1

I am trying to understand how OMP treats different for loop declarations. I have:

int main()
{
   int i, A[10000]={...};
   double ave = 0.0;
   #pragma omp parallel for reduction(+:ave)
   for(i=0;i<10000;i++){
       ave += A[i];
   }

   ave /= 10000;

   printf("Average value = %0.4f\n",ave);
   return 0;
}

where {...} are the numbers form 1 to 10000. This code prints the correct value. If instead of #pragma omp parallel for reduction(+:ave) I use #pragma omp parallel for private(ave) the result of the printf is 0.0000. I think I understand what reduction(oper:list) does, but was wondering if it can be substituted for private and how.

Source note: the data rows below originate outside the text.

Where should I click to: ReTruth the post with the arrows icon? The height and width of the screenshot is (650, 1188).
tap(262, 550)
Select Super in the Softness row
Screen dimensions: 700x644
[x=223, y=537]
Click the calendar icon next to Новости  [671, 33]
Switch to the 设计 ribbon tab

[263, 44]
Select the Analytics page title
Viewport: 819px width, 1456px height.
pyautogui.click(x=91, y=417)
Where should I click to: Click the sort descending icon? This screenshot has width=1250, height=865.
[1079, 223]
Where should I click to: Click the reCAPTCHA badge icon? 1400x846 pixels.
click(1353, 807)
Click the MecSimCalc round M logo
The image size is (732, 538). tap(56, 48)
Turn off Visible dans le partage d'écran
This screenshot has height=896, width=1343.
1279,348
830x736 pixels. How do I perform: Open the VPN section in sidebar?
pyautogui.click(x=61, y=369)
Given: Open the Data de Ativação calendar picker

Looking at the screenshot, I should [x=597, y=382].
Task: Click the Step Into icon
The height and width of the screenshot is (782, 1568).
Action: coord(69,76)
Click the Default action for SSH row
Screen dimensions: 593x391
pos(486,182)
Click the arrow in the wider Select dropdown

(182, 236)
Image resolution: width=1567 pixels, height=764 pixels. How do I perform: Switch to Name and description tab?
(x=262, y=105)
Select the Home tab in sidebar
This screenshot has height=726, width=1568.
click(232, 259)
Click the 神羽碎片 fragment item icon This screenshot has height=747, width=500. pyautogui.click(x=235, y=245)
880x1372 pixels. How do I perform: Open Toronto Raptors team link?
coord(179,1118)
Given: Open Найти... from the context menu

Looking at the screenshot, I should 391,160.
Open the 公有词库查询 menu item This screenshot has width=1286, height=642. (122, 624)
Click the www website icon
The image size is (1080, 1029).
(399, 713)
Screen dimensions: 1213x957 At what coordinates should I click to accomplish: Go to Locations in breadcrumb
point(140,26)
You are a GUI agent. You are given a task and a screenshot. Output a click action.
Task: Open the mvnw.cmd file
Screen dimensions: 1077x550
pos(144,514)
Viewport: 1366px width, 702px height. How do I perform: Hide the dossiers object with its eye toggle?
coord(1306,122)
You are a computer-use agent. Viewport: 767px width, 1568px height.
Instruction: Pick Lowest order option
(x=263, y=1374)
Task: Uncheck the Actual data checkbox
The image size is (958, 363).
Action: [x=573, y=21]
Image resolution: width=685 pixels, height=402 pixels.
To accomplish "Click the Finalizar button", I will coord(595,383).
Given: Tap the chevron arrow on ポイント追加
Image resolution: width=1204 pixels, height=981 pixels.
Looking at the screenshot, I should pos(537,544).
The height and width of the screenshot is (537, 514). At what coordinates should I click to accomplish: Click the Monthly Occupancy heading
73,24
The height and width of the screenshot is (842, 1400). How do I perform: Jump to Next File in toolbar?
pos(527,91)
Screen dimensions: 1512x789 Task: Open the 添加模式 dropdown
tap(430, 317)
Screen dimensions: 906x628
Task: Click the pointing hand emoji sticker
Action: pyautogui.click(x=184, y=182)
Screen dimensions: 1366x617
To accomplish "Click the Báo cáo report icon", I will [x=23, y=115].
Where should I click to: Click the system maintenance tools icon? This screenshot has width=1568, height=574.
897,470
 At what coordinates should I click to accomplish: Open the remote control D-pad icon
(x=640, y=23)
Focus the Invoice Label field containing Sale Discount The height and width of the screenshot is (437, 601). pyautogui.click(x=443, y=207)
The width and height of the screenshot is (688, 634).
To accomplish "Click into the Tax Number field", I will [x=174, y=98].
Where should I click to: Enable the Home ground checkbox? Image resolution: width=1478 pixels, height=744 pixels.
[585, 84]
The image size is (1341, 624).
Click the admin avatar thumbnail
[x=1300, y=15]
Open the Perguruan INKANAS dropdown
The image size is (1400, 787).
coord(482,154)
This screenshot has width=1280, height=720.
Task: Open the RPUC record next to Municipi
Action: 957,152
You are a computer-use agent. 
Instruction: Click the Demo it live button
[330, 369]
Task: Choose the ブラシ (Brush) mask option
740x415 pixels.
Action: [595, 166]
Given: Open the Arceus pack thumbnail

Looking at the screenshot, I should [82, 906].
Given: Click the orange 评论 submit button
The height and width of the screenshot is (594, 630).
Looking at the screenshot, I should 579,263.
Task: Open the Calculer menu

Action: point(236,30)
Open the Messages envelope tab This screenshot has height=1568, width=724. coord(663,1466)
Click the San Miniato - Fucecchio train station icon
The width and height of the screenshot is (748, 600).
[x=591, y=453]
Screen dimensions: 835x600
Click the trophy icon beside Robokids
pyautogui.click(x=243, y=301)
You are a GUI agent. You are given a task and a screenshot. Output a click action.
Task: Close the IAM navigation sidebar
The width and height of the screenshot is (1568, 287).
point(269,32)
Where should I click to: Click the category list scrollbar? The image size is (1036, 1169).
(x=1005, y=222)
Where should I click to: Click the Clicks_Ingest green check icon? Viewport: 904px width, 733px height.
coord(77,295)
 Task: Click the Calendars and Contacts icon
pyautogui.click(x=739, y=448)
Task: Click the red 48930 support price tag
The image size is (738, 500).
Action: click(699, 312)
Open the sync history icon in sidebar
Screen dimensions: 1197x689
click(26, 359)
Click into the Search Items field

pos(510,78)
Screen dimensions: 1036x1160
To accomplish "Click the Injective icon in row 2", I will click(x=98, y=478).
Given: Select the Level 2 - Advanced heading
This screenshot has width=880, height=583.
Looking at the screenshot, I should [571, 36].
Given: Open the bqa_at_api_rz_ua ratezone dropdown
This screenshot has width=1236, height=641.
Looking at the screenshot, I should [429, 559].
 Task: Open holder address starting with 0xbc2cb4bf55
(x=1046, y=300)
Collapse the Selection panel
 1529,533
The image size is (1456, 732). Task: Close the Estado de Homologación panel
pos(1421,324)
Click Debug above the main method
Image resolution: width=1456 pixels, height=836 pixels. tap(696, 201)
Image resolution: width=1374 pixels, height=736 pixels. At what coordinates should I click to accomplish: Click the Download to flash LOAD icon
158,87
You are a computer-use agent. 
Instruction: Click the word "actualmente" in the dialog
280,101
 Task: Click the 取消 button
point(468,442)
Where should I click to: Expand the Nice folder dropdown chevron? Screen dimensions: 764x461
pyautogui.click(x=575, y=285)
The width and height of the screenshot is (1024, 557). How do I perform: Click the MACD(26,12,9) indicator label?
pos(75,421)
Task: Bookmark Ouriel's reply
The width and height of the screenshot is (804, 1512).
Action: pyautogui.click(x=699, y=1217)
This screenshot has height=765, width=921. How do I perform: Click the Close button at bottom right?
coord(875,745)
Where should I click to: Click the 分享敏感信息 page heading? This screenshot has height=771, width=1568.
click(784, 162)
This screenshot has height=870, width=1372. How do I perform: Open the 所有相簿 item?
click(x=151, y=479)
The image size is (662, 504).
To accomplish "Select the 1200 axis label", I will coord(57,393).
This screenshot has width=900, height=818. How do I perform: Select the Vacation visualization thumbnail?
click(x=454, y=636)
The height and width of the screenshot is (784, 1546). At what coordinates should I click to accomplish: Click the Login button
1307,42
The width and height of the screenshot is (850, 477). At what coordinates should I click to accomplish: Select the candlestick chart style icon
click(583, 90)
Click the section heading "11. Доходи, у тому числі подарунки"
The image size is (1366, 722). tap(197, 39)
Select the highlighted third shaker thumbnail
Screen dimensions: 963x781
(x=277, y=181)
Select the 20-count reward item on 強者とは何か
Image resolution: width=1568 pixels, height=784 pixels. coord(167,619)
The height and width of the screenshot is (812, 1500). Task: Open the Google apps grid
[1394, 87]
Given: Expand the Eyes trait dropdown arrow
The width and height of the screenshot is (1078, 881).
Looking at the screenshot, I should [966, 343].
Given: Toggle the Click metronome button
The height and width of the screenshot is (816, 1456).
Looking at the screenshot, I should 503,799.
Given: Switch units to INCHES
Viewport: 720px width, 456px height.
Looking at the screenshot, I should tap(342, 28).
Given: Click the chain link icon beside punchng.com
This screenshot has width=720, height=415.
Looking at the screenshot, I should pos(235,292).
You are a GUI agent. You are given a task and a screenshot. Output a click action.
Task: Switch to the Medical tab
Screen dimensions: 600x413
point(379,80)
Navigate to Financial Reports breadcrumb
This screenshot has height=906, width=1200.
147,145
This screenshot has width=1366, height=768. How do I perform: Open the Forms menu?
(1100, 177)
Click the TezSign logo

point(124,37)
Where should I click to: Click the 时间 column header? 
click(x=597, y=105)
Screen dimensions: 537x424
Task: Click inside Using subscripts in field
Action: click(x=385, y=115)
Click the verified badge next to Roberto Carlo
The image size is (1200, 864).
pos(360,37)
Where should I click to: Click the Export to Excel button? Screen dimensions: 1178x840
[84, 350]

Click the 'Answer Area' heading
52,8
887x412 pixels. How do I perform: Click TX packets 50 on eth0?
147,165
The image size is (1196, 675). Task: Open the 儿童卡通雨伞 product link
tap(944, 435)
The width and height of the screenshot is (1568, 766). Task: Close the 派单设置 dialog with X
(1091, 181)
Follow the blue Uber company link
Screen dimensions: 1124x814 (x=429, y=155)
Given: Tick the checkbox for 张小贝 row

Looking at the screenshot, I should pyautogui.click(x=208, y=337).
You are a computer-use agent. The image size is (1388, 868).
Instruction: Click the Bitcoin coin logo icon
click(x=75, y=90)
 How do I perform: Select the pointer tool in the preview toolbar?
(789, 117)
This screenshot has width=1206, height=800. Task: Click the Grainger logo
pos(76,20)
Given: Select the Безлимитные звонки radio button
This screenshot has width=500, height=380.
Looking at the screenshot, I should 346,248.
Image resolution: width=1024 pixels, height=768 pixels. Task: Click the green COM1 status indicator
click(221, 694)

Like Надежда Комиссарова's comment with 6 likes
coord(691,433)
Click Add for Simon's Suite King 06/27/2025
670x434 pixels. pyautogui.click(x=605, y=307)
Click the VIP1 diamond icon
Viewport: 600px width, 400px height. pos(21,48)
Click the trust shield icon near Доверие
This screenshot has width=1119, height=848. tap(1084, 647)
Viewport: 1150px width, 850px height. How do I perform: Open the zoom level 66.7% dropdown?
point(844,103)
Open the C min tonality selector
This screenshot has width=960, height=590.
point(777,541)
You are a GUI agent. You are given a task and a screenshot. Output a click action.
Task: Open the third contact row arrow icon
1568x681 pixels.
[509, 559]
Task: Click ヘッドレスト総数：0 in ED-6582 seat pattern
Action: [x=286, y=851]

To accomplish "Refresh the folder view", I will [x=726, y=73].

  • Short answer: No you can't. Longer one: well you could do something of this kind, but why would you want to do that? (hint: this is likely to be a bad idea) – Gilles Mar 14 '18 at 13:38
  • @Gilles The point is I saw it in someone else's code. That code produces the correct result, so it made me think. Moreover why is it printing 0? – Peter Hristov Mar 14 '18 at 13:41
  • So what do you expect as answer? An example of your code printing the right value without using the `reduction` clause? – Gilles Mar 14 '18 at 13:50
  • @Gilles More specifically one using private if possible. Thanks! – Peter Hristov Mar 14 '18 at 14:03
  • There are several ways to do a reduction by hand https://stackoverflow.com/q/35675466/2542702. I think it's a very useful exercise to go through for educational purposes. Especially in cases where operations don't commute which the `reduction` clause does not support. – Z boson Mar 14 '18 at 15:07
  • @Zboson Looks like a useful read. I will go through it. Thank you. – Peter Hristov Mar 15 '18 at 08:19

1 Answers1

5

So yes, you can do reductions without the reduction clause. But that has a few downsides that you have to understand:

  1. You have to do things by hand, which is more error-prone:
    • declare local variables to store local accumulations;
    • initialize them correctly;
    • accumulate into them;
    • do the final reduction in the initial variable using a critical construct.
  2. This is harder to understand and maintain
  3. This is potentially less effective...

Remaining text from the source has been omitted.